Monday, 8 June 2026
Kenyan Digest

Don’t forget folk in rural areas while waging war on the virus

4 min read
Published 21 March 2020

By MAGESHA NGWIRI
More by this Author

Although town folk are being advised, sometimes quite flippantly, against travelling to their rural homes in the belief that the novel coronavirus (Covid-19) can’t reach them there, nothing could be further from the truth.

At the risk of sounding like a doomsayer, such a view could be very misplaced, and this for a number of reasons, the most pertinent being that the message on how to keep the pandemic at bay has not really trickled down to the grassroots the way it should.

And this is not due to a dearth of information; it is chiefly because many rural folk continue to believe the virus is “foreign” and only urban dwellers are vulnerable.

After all, they reason, although seven people have been identified as infected so far, no Kenyan has actually died.

The only problem is that there is no guarantee this state of affairs will continue indefinitely. Considering that many developed countries with strong public health systems have been floundering while trying to contain the virus, ours may be a catastrophe waiting to happen.

Why do I go on about rural areas? On a recent visit I paid to my home village, I discovered that the coronavirus has become some kind of sick joke to many rural folk.

They have heard of it, of course, for the news about it is all over the airwaves every day. They have been told to wash their hands frequently, but few of them have access to a regular supply of clean water, and they cannot really bring themselves to waste it on “non-essentials”.

As for sanitisers, these are luxuries they do not readily understand even if they can afford them. The fact that already, 259,000 people worldwide have been infected with the virus and 10,000 have died — after only three months — has barely registered in their minds. Nobody will tell them how to sneeze; they have done it openly all their lives without any ill effects. And when they cough, it is not something to visit a doctor for; they know it is the dust from the fork jembes they used to dig with.

This is not to suggest that all country folk are unreconstructed bumpkins; no, many of them are as afraid of the virus as everyone else and they know what they should do to avoid it.

But what happens when your mother or your favourite aunt extends her hand for a handshake, the only form of greeting she knows? You cannot hip-bump her; you extend yours and hope for the best.

But on a more serious note, it will be an uphill task to convince these folks about the need to take extra precautions in their relations with friends and acquaintances or the need to keep their distance.

Only very drastic measures will work and I would, without hesitation, recommend them. The big worry is that as the authorities mull a complete lockdown in urban areas, they seem to have forgotten about areas with low populations.

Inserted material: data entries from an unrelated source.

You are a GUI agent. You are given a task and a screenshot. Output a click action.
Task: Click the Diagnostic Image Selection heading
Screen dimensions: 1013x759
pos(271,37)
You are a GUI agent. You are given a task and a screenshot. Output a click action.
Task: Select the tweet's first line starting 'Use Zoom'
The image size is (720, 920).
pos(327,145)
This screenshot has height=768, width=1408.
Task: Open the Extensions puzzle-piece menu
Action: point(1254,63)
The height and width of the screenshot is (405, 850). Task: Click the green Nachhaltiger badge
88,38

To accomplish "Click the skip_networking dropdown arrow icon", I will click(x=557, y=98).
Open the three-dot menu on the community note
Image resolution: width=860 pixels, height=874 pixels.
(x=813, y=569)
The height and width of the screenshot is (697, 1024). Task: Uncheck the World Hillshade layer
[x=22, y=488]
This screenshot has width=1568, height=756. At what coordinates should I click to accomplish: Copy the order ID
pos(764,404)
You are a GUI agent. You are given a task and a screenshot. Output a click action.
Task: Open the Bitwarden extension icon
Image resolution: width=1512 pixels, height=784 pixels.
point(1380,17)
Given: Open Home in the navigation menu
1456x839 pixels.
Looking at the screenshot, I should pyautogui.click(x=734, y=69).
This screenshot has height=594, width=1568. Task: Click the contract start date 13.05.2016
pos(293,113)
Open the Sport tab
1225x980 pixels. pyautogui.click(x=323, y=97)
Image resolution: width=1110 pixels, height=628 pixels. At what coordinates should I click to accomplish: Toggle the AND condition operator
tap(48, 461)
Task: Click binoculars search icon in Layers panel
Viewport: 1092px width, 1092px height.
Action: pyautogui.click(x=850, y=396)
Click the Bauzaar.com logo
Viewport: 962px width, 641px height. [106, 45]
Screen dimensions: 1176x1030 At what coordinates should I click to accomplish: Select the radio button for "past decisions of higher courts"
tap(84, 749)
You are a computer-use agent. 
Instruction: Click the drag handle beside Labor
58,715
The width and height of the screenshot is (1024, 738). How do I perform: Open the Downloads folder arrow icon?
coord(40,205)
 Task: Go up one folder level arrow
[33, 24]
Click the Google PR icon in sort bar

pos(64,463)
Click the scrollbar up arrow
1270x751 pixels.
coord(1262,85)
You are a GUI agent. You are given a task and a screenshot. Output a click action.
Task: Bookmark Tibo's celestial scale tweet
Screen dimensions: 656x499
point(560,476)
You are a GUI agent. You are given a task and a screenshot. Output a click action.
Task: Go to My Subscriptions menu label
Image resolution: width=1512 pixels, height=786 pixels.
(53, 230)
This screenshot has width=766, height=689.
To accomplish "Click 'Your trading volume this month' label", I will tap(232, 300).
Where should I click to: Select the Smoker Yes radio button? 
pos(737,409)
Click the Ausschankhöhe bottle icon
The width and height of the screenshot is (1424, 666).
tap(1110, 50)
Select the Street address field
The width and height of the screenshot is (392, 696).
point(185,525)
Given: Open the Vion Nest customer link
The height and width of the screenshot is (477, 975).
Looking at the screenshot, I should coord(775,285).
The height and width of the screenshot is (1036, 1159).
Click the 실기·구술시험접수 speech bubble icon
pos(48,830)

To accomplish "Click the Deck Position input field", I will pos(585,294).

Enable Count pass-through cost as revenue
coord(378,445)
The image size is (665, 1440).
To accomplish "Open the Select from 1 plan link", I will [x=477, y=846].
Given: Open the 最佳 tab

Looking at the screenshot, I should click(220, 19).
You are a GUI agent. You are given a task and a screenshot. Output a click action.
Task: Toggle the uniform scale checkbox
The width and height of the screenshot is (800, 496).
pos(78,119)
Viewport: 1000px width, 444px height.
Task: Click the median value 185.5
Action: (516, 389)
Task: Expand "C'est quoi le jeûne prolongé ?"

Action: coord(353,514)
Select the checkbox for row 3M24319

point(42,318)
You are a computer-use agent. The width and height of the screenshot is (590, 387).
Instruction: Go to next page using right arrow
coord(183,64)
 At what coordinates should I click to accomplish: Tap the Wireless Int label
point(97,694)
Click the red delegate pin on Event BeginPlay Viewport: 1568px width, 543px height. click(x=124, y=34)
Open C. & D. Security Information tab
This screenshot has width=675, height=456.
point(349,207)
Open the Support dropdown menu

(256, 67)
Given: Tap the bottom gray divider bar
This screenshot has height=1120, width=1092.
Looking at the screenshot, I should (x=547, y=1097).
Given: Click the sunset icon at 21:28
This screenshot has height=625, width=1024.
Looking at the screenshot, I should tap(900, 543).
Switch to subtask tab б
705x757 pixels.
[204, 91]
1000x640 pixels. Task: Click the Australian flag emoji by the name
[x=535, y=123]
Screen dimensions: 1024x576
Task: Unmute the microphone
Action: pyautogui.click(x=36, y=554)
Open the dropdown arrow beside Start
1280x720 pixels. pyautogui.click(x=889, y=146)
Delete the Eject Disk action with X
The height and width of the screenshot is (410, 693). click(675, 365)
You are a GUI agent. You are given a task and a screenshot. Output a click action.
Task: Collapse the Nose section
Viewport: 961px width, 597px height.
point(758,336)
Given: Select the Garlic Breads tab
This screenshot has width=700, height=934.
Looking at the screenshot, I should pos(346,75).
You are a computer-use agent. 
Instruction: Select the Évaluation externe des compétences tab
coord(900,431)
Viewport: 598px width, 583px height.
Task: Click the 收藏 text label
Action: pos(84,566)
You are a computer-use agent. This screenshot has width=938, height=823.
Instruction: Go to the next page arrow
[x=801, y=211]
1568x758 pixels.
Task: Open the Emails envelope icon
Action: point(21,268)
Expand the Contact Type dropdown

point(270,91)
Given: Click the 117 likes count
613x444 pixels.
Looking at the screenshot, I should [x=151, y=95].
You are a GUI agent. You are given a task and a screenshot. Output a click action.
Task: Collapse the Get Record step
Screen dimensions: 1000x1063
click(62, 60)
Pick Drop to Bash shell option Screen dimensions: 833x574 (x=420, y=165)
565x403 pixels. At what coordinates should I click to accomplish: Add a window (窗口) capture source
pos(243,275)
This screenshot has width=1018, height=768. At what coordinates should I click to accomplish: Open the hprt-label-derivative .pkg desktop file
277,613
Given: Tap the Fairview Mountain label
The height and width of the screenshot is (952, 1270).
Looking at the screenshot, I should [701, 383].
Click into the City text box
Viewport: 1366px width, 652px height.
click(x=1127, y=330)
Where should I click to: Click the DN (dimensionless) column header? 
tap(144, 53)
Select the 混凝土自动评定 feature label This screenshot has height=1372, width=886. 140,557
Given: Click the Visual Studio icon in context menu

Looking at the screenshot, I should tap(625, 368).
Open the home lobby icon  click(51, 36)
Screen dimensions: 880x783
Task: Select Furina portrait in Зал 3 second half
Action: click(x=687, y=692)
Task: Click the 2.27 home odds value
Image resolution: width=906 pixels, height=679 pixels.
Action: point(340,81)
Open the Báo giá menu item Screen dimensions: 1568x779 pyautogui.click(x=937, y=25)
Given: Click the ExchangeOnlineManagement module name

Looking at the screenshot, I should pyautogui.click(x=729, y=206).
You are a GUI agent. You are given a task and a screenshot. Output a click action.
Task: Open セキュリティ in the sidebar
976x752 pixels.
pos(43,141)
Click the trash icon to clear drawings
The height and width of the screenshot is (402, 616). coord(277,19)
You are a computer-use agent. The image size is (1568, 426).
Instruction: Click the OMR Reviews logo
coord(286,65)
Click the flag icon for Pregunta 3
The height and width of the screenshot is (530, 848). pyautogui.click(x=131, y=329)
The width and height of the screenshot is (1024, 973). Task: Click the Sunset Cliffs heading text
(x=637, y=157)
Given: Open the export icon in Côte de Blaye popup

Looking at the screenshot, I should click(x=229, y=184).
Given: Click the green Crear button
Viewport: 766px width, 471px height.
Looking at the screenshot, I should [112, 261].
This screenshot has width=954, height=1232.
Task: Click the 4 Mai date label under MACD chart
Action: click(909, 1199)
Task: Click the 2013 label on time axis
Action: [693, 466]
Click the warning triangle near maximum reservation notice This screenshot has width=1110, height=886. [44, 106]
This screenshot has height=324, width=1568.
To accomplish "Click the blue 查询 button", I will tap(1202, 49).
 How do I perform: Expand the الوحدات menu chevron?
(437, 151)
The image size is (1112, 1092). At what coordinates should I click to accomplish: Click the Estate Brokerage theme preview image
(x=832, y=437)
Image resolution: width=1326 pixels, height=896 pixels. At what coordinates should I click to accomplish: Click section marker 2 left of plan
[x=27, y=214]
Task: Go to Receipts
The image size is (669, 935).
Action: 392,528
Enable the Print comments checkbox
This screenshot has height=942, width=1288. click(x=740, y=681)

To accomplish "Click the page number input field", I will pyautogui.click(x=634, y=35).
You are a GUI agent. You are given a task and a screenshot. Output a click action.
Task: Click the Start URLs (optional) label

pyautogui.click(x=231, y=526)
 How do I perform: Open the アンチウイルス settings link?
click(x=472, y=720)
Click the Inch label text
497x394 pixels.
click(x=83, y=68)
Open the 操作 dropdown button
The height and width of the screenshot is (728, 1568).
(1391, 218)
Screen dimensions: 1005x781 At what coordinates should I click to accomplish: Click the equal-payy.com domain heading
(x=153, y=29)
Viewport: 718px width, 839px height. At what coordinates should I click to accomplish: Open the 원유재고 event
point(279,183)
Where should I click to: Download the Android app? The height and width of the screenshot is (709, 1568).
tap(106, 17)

There, too, a lot more needs to be done even if it means locking up all bars and nightclubs as some enlightened governors have done, or even closing all churches and mosques and forcing believers to worship outdoors.

Hospitals and clinics in rural settings should be equipped with the amenities and qualified personnel to conduct tests at a moment’s notice. Also, isolation wards should be constructed as fast as possible. That will, for sure, be a very tall order for any government, but do we really have a choice?

Viruses know no boundaries. One of the problems that we face is that rural areas have literally become, to coin a phrase, a country of old men and women — and they are the most vulnerable to this virus. Not only are they prone to illnesses that inevitably come with age, their immunity levels are low. As a result, if the virus spreads, they will be particularly affected. Doesn’t this then mean that society should expend more energy and money on senior citizens even as they concentrate on urban populations?

In history, most pandemics started in congested cities but they rapidly spread to rural areas. A good example is the bubonic plague that broke out in Europe, Asia and North Africa in 1347. In three years, the so-called Black Death claimed 200 million lives and continued to recur as long as flea-infested rats were transported by ship from coast to coast carrying the bacteria that caused the highly infectious disease. In those days, there were no antibiotics, and so an infection was sure death.

Perhaps the closest the world has come to experience a viral attack this century was the HIV/Aids pandemic that erupted globally in 1981 and killed thousands, especially in Africa.

Since then, a cure for Aids has never been found, and if the coronavirus follows that trend, there is little hope of a cure any time soon. But if we follow the advice being given to us daily by the government, virologists and epidemiologists, it will be possible to minimise the number of infections and deaths.